Even the Treasury seems to be struggling to plan ahead now, with rumours sweeping Whitehall last week that this November’s budget and spending review may be postponed owing to the uncertainties created by both the pandemic and an unresolved Brexit. True, it’s hard to see how any economic forecast could reliably project much beyond New Year’s Eve (presumably now cancelled too). Yet scrapping the announcement would leave departments just as rudderless as the rest of us. What would be the grand plan, for a prime minister sensitive to the charge that he’s never really had one?

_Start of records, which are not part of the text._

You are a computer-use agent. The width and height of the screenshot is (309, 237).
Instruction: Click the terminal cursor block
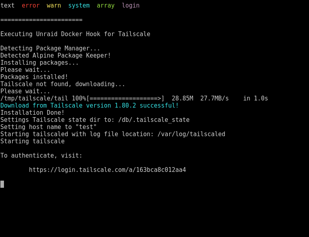pos(2,184)
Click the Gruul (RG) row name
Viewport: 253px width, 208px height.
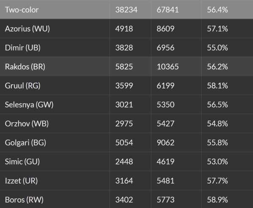[x=22, y=86]
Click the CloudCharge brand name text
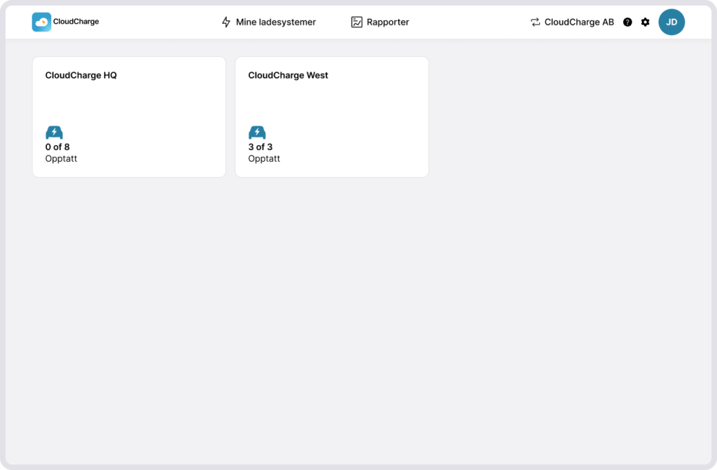The height and width of the screenshot is (470, 717). [76, 22]
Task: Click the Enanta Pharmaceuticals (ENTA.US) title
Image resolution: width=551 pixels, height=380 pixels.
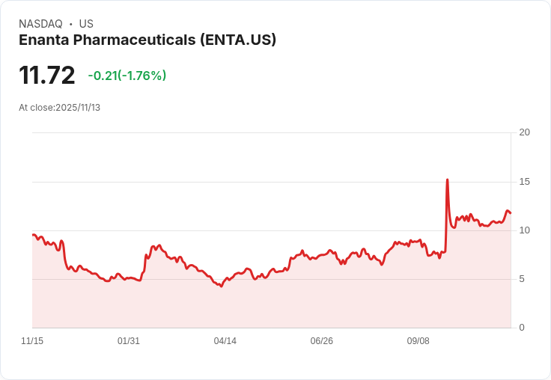Action: (147, 40)
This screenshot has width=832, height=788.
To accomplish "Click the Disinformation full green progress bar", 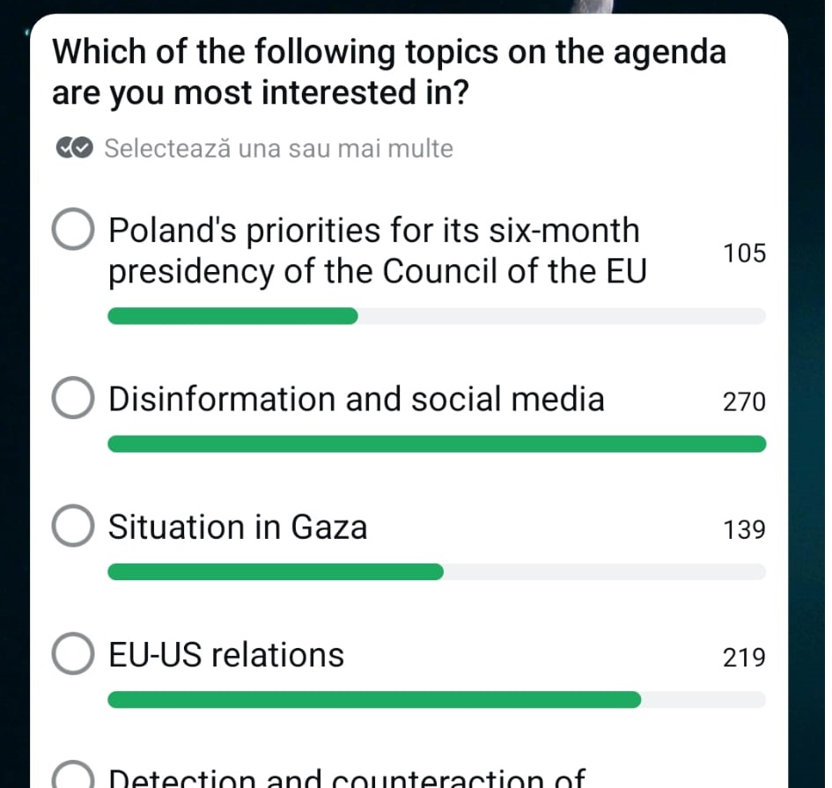I will tap(437, 444).
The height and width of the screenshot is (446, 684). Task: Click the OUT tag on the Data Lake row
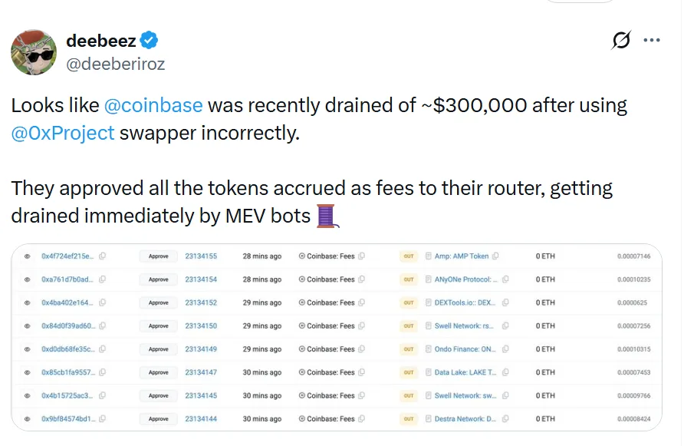[x=409, y=372]
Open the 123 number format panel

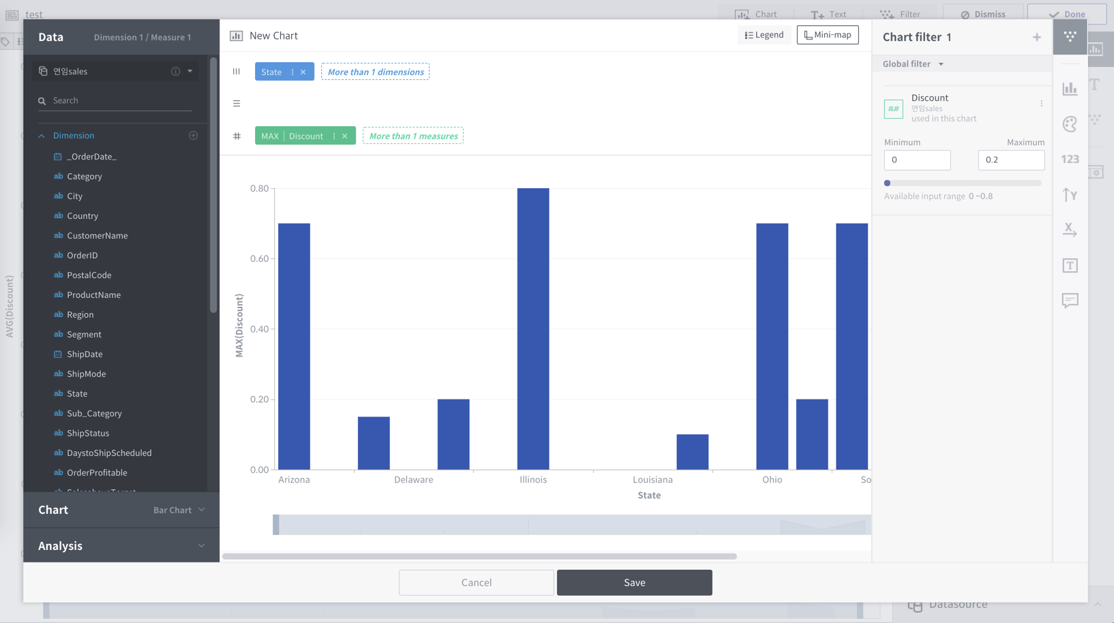1070,159
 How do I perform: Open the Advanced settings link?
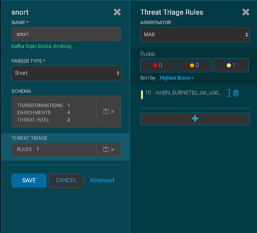coord(102,181)
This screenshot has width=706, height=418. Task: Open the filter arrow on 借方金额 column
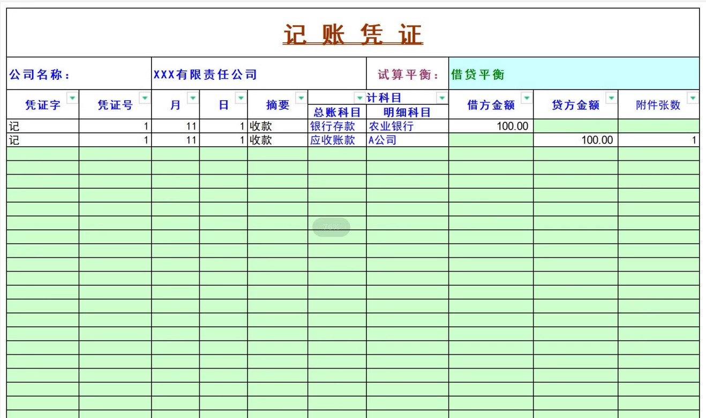click(526, 98)
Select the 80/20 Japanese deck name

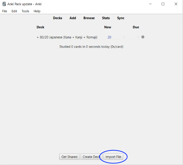coord(68,37)
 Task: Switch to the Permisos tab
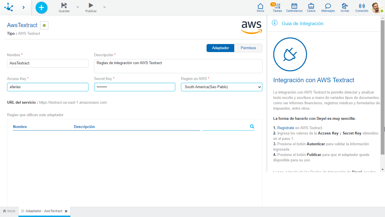tap(248, 48)
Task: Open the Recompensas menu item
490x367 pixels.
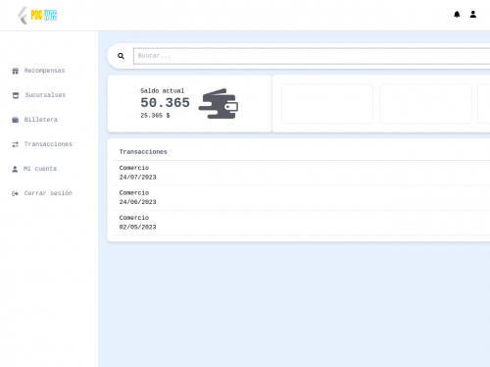Action: [x=44, y=71]
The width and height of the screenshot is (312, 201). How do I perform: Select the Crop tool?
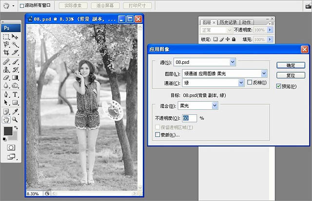click(6, 53)
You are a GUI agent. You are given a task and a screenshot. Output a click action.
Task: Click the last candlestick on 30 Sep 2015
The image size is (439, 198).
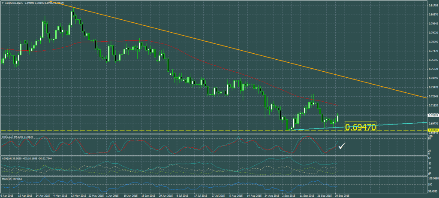[338, 118]
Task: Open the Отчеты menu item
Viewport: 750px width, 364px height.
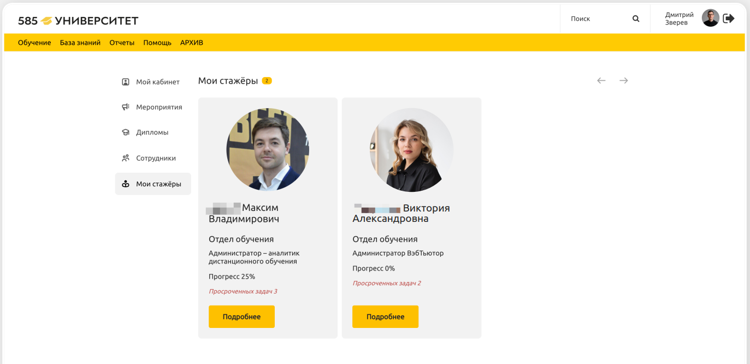Action: 122,43
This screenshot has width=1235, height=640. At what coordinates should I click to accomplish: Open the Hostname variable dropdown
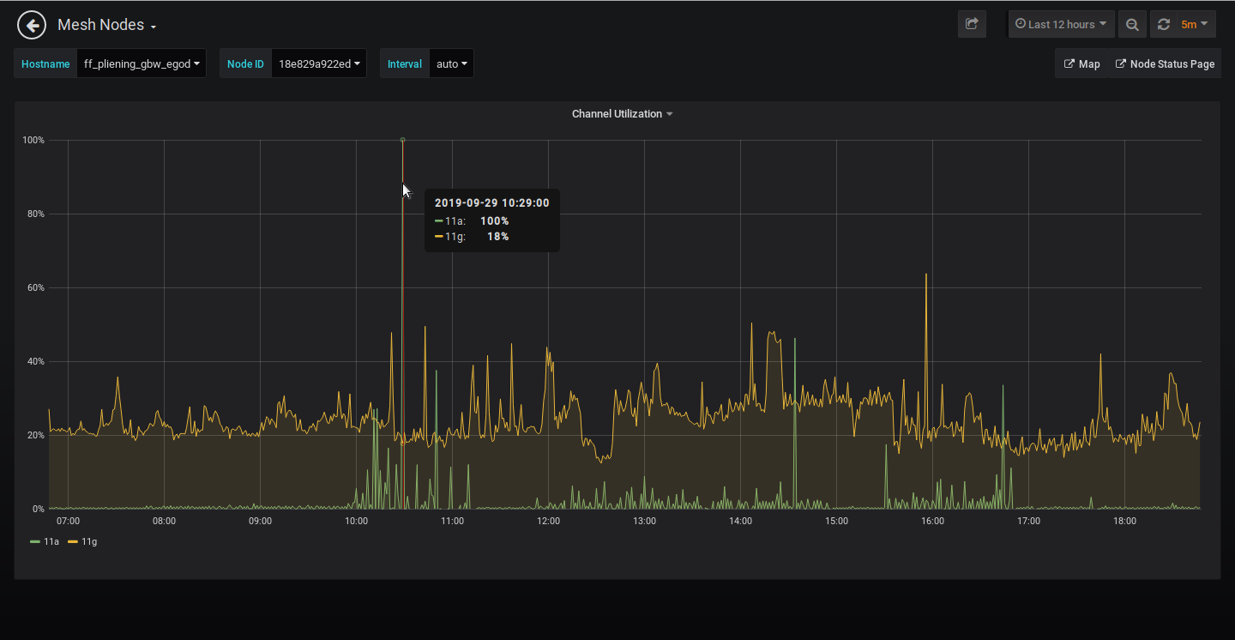pos(142,63)
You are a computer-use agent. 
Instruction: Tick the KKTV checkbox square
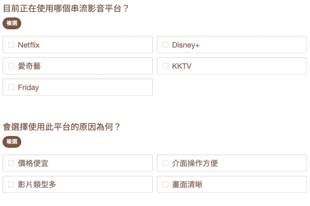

For all the unedifying hash they have made of things recently, the government at large – and the health secretary, Matt Hancock, in particular – seem to have drawn the correct lesson from spring, which is not to wait until people start dying. If we’re lucky, all the masking and handwashing and skirting nervously round one other in the supermarket might mean those infected in a second wave pick up a smaller and less fatal dose, though it’s impossible to be sure.

So Boris Johnson is right that the time to act in order to save Christmas is now, when Tory backbenchers and rightwing commentators are still harrumphing that it’s all a fuss over nothing. Wait until they’ve fallen sheepishly silent and it will be too late. Infection rates among middle-aged people, who don’t shake this virus off so easily, are already creeping up, and cases are beginning to emerge in care homes too. Nobody wants to condemn fellow human beings to a miserable turkey-for-one. But unless they can get cases down in the next few weeks, politicians may be left with little choice.

All of which means the model now is Belgium, where a shock-and-awe strategy at an early stage seems to have stopped a surge in cases. But it will only work if Johnson sticks at it, rather than undermining his own government’s advice as he tends to do once it becomes unpopular.

When people rage against restrictions he should listen instead to what lies beneath the anger – which is often a fear of losing control, and a sense that things are slipping away from us again. Listen hard enough, and the lockdown sceptics boasting that they won’t wear masks sound less like swaggering hard men than frightened little boys channelling their anxiety. Even the conspiracy theorists peddling nonsense about a “plandemic” mysteriously orchestrated by big pharma are arguably self-soothing in their own way, trying to impose some kind of imaginary order on chaos.

And demanding a Christmas suspension of pandemic hostilities, as if the virus could somehow be trusted to do the decent thing and respect a religious holiday, sounds horribly like an attempt to maintain the illusion that we’re in charge – when the truth is that the virus is sliding back into the driving seat. I don’t want Christmas to be cancelled either, but I will admit that it’s not about Christmas, really. It’s about not wanting darkness to swallow us up.